I've run a shareware business for the past 16 years. These days shareware isn't a common term, but the idea is still alive and strong. During the past 16 years I've had three reasonably successful products (and a few not-so-successful products). I couldn't have quit my job on the basis of my shareware revenue, but some years it was in the five-figure range.

In every case, the products that I was successful at selling started their life with a personal need. I wanted a particular problem solved and found a personal solution that I liked first. Only then did I start taking feedback on how to evolve things. I am convinced that this is the best way to run a software business. It's certainly not the only way to be successful, but I wouldn't start my own business unless it was premised on a personal "itch" first.

Paul Kenny
Paul is a sales trainer from the UK. His purpose was to convince all the non-sales types at the conference why they actually need a sales force.

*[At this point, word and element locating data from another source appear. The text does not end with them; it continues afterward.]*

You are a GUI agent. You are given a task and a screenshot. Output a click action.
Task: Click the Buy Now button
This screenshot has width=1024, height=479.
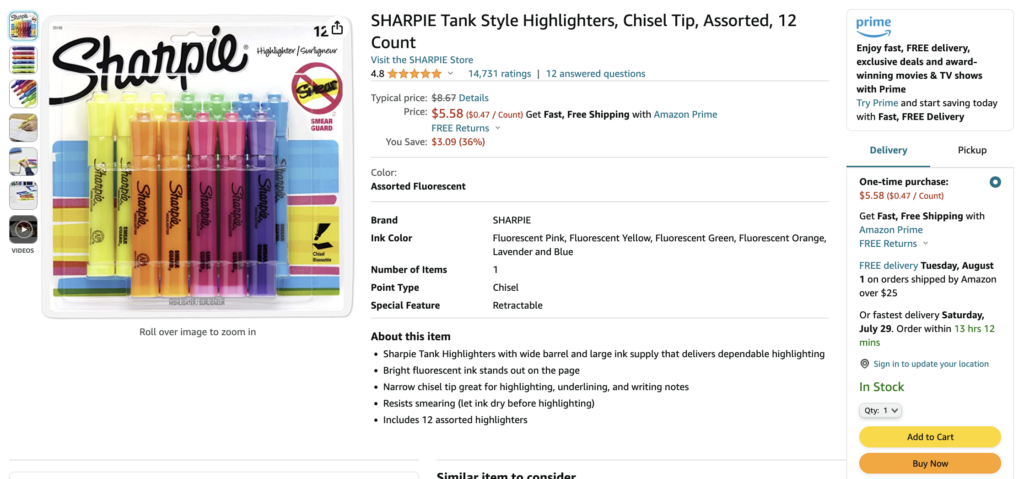[x=930, y=463]
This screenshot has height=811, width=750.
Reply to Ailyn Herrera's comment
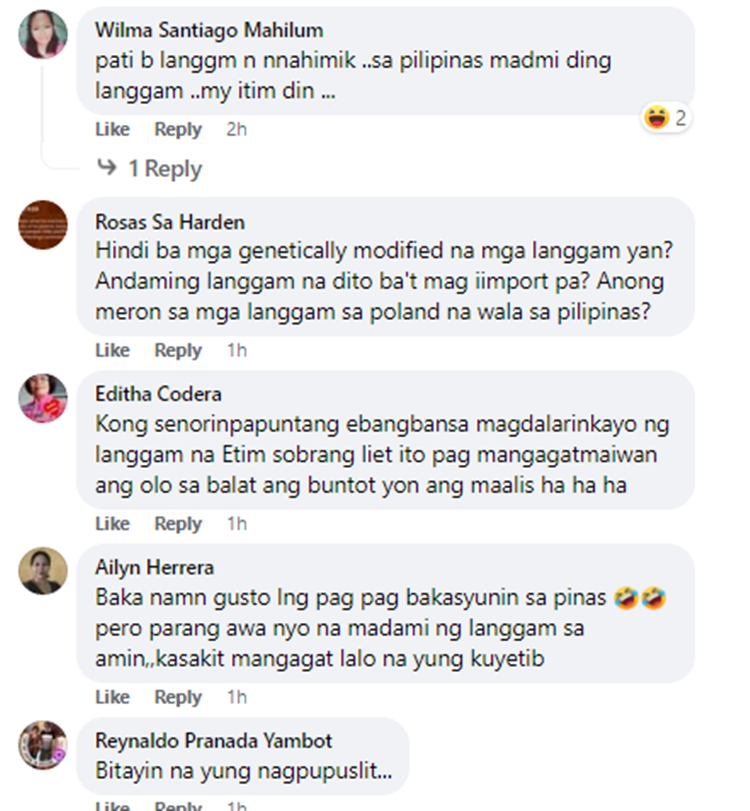(x=178, y=697)
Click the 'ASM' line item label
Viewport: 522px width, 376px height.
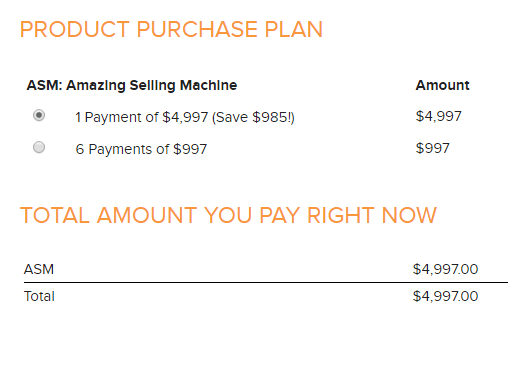[x=39, y=269]
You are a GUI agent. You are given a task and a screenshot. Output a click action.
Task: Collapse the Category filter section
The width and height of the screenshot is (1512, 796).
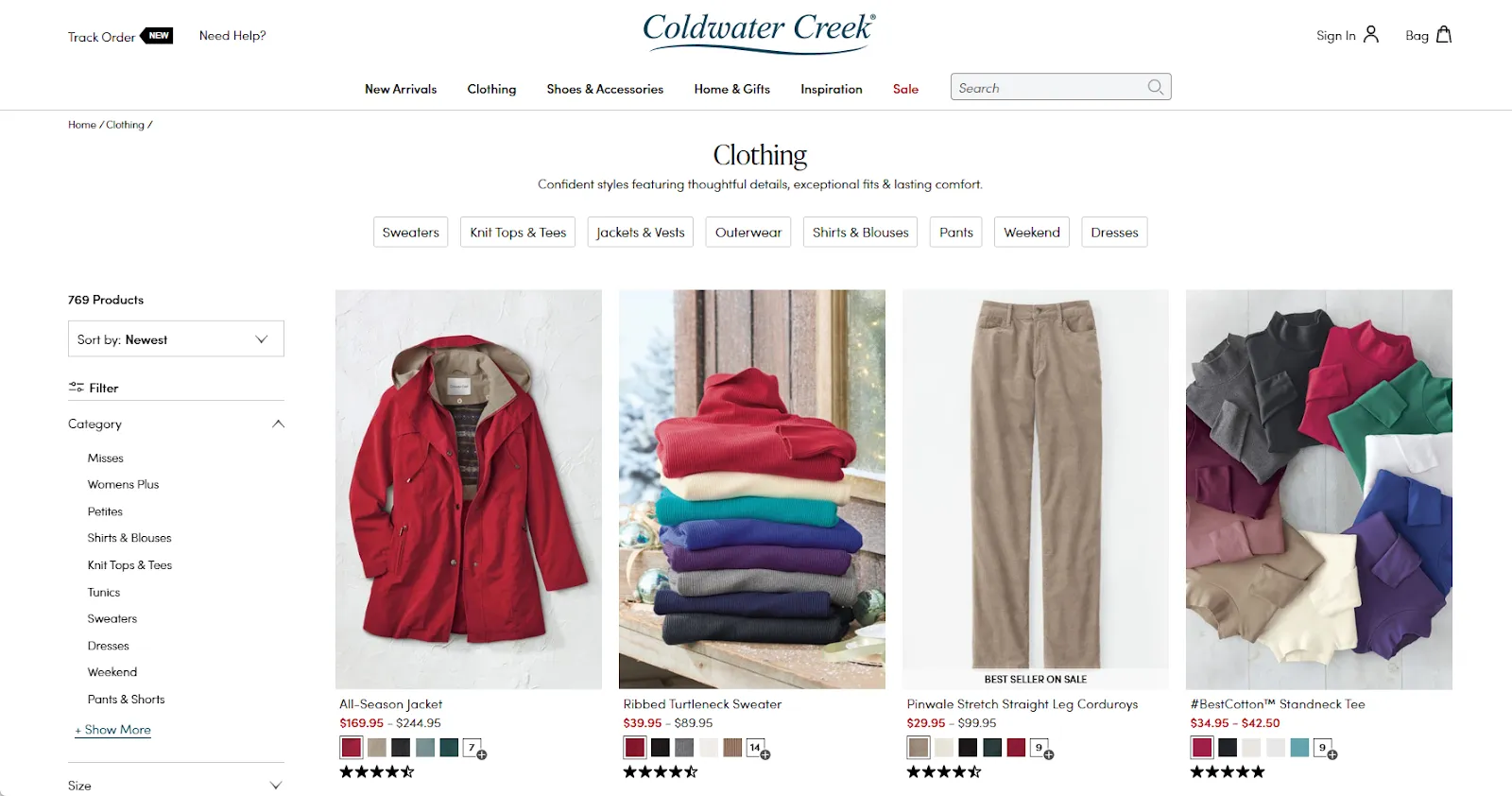(x=278, y=424)
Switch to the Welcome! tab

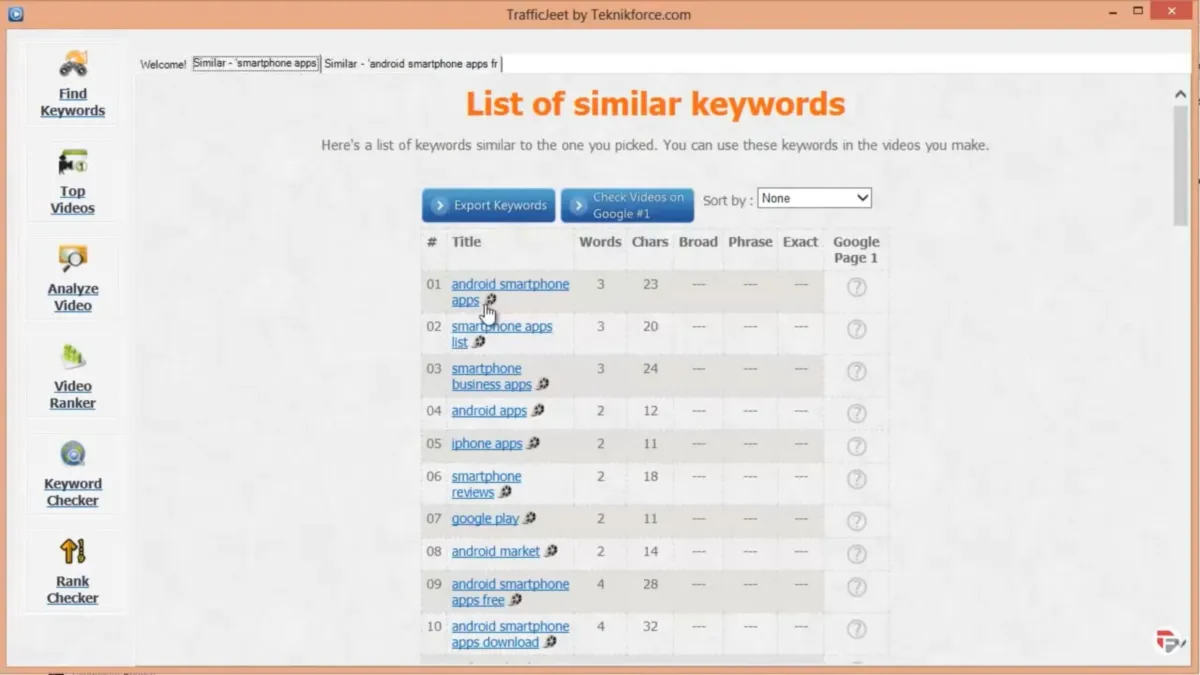click(x=162, y=63)
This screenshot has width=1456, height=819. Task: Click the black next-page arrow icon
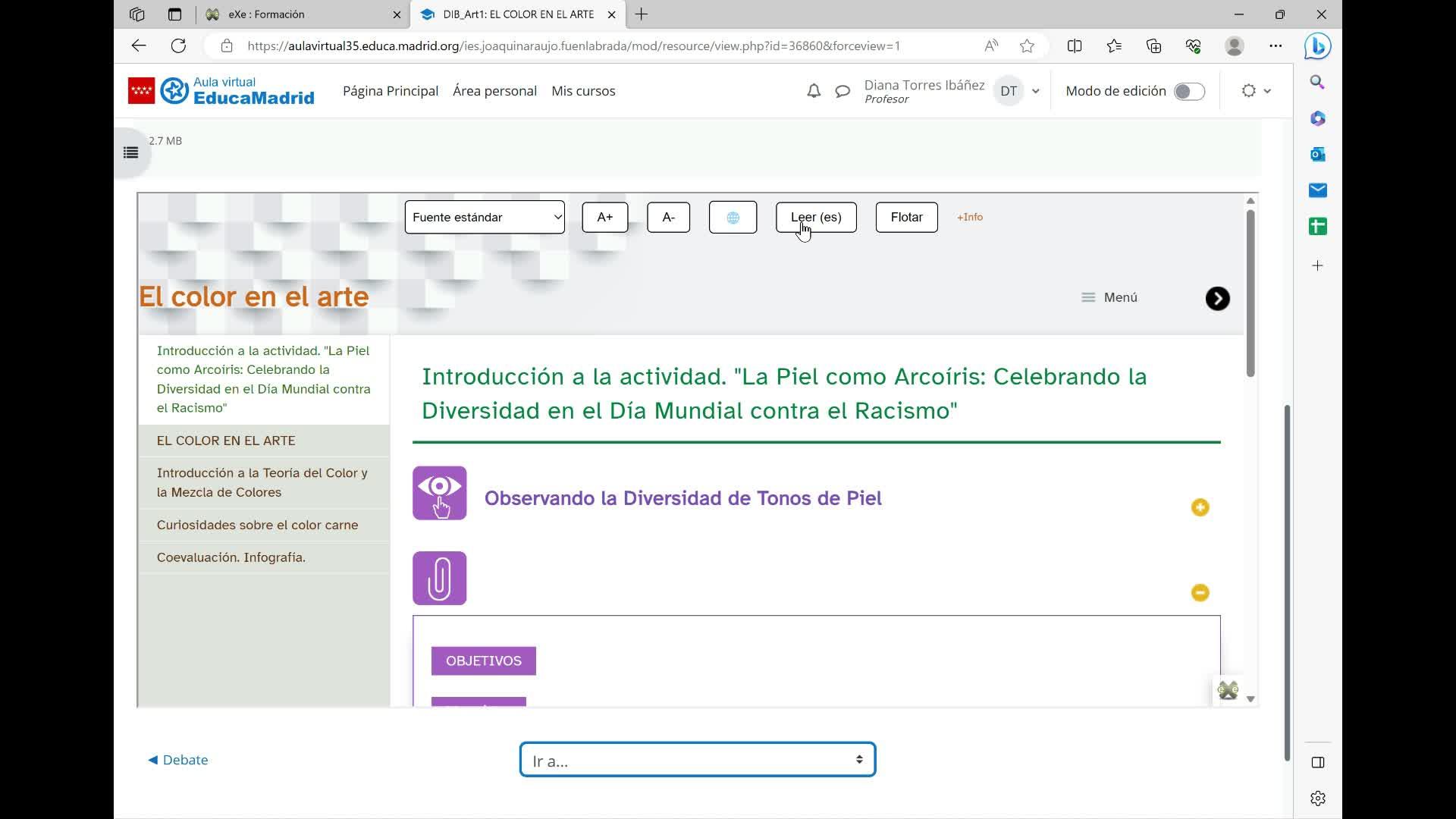point(1217,299)
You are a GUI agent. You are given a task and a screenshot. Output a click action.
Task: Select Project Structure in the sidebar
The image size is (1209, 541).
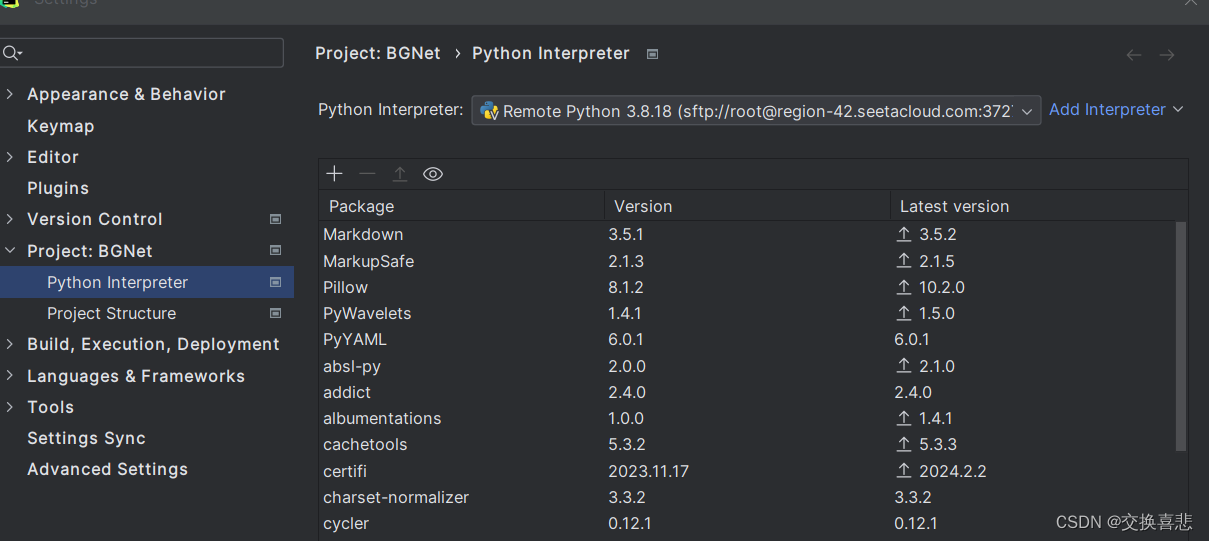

His message in a nutshell: even the best products do not sell themselves everywhere; there will always be potential customers who would benefit from your product but who don't know that yet - this is what sales is for.

When hiring a sales force he gave the following suggestions:
  • Hire attitude first. Don't just hire for experience.
  • Reward things other than just the deal. Offer incentives for adding to the sales funnel, filling out customer profiles, building relationships, etc.